Friday, April 8, 2005
Retired Superior Court Judge Bonnie Martin Dies at 74
By a MetNews Staff Writer
Retired Los Angeles Superior Court Judge Bonnie Lee Martin died yesterday at her home in Los Angeles at age 74.
Martin had been fighting pancreatic cancer, her daughter Erica Martin said.
Martin retired from the Superior Court bench in 1990, and for the last 14 years had been a partner at JAMS in Los Angeles, handling arbitrations and mediations.
Born in Utah, Martin graduated from the University of Utah, where she majored in philosophy and pre-med studies. After being told by a college counselor that women could not be lawyers, her daughter said, Martin applied to law school, and was one of only two women in her class at UCLA.
She obtained am advanced degree at USC and joined the California Attorney General’s Office, where she met her husband, attorney Arthur Martin.
After six years with the state and four in private practice, she was named a Los Angeles Municipal Court commissioner in 1966 and appointed a judge of that court by then-Gov. Ronald Reagan in 1968. Then-Gov. Jerry Brown elevated her to the Superior Court in 1975.
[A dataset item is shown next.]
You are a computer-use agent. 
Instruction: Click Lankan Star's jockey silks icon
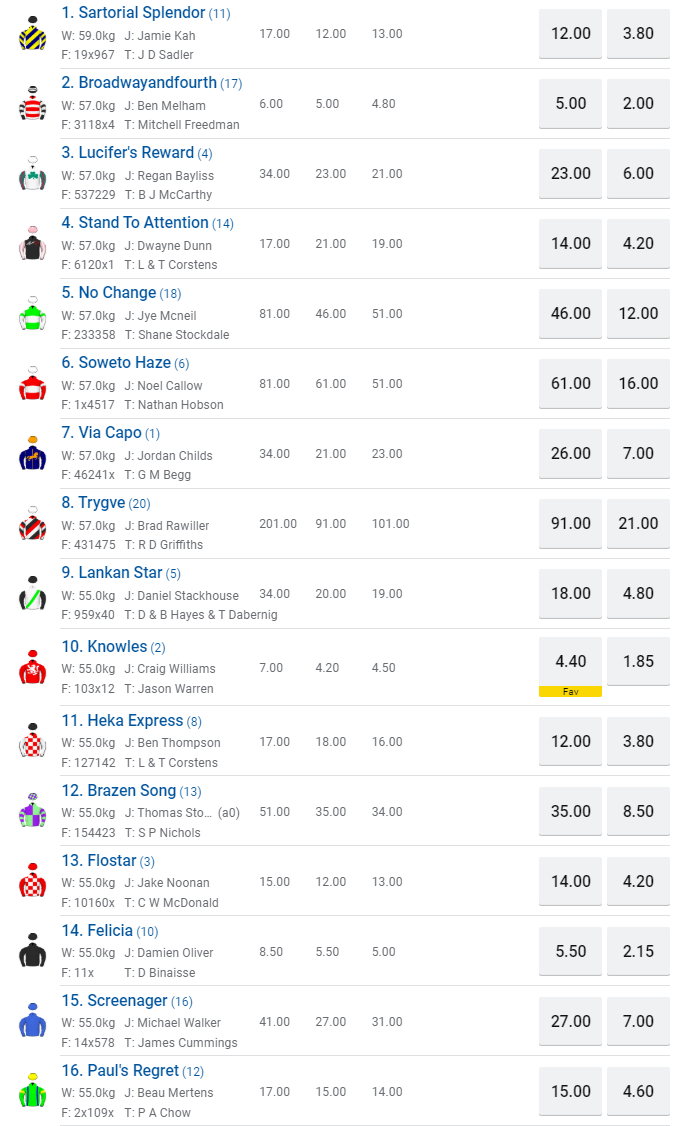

She received the Justice Traynor Award for Judicial Excellence from the Trial Lawyers Association in 1989, and was named Outstanding Trial Judge of the Year by the Los Angeles County Bar Association in 1986. She was president of the Women Lawyers’ Club, chairman of the Committee on California Jury Instructions (BAJI), and a member of the Judicial Council.
She wrote a book on California search and seizure law, and taught her fellow judges at the Judicial College in Berkeley. In the course of her career, Martin presided over numerous high profile cases, including death penalty trials and major civil actions.
She once stated that the key to her success was “a belief that the difficult is possible,” her daughter said. Besides her husband and daughter, both attorneys, she is survived by a grandson, two brothers, and a sister.
A remembrance will be held Monday at 5:00 p.m. at Les Freres Taix, 1911 Sunset Boulevard. In lieu of flowers, contributions may be sent to the Norris Cancer Center at USC, the family said.